These are excerpt's from this week's Frank Rich's NYT column and it reminds me of many of the myths and forgotten facts of the Reagan presidency:
As the do-something lame-duck Congress’s triumphs were toted up, the White House pointedly floated the news that the president was meeting with Reagan administration veterans (David Gergen, Ken Duberstein) and taking Lou Cannon’s authoritative biography “President Reagan: The Role of a Lifetime” on vacation. Reagan, of course, was also pummeled (though a bit less so) in his maiden midterms of 1982, then carried 49 states in his 1984 re-election landslide. In January 1983, Reagan’s approval rating was much worse than Obama’s — 35 percent. So was the unemployment rate (10.4 percent vs. our current 9.4 percent) as Americans struggled to recover from what was then the deepest economic downturn since the Great Depression.
The present-day radicals donning Reagan drag, led by Sarah Palin, seem not to know, as Cannon writes, that their hero lurched “from excessive tax cuts to corrective tax increases disguised as tax reform” and “submitted eight unbalanced budgets to Congress in succession.” Reagan made no promise whatsoever of a balanced budget in the document that codified Reaganomics, his White House’s 281-page message to Congress in February 1981. The historian Gil Troy has calculated that spending on entitlement programs more than doubled on Reagan’s watch. America slid into debtor-nation status, and Americans “went from owing 16 cents for every dollar in national income in 1981” to owing 44 cents per dollar in 1988.
In a particularly instructive passage, Cannon tells of Reagan’s habit of endlessly recycling an inspirational World War II anecdote that, as the press discovered, was a movie-spawned fiction. His White House spokesman, Larry Speakes, was only half-joking when he deflected critics with the old saw “if you tell the same story five times, it’s true.”
Reagan never backed off bashing the Democrats and the 30-year Great Society “binge” for the fiscal woes of his America. Reagan got away with it because he never sounded like a whiner, and because he paired his invective with an optimism that bleached out any pettiness. A former Democrat, after all, he wisely chose F.D.R. as his political model.
Among many of these memories and reminders, Rich makes the point that "Obama is less adept at keeping his messages simple, consistent and crystal-clear".

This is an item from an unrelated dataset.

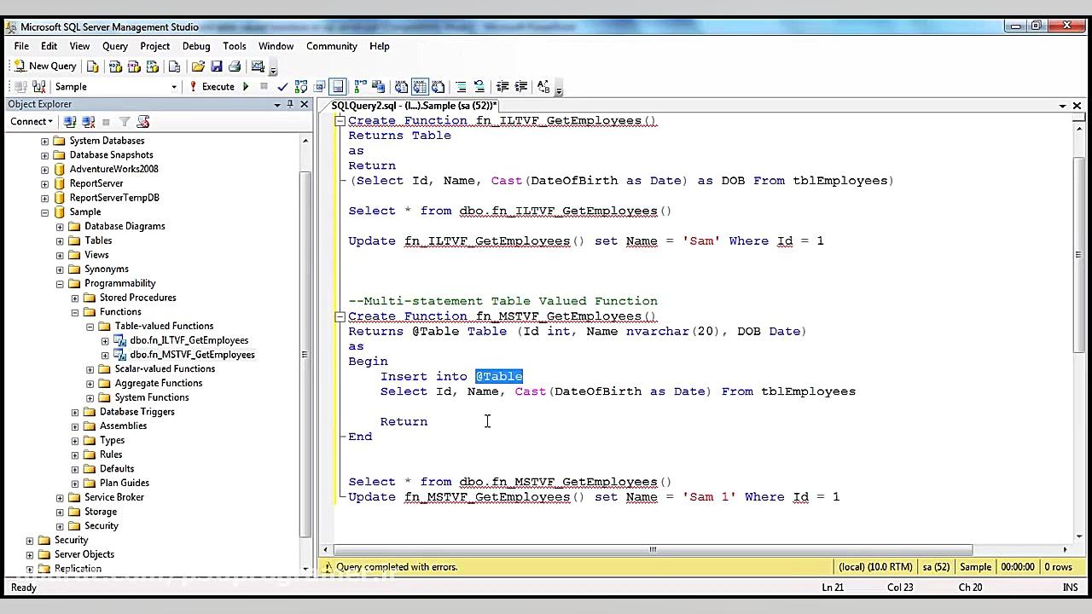Screen dimensions: 1092x614
Task: Select the Disconnect icon in Object Explorer
Action: pyautogui.click(x=88, y=121)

It has surprised me how Obama's gift for communication and speechifying that drew so many of us to him in 2008 are now turned off by how unable he is to be entrance us with clarity and forthrightness on the issues of his current Presidency, such as health care, fighting against tax cuts for millionnaires, creating a bill in support of 9/11 first-responders and on and on. It is possible to be supportive and a leader on issues without demonizing the opposition, which sometimes seems to be his larger goal - to avoid upsetting anyone.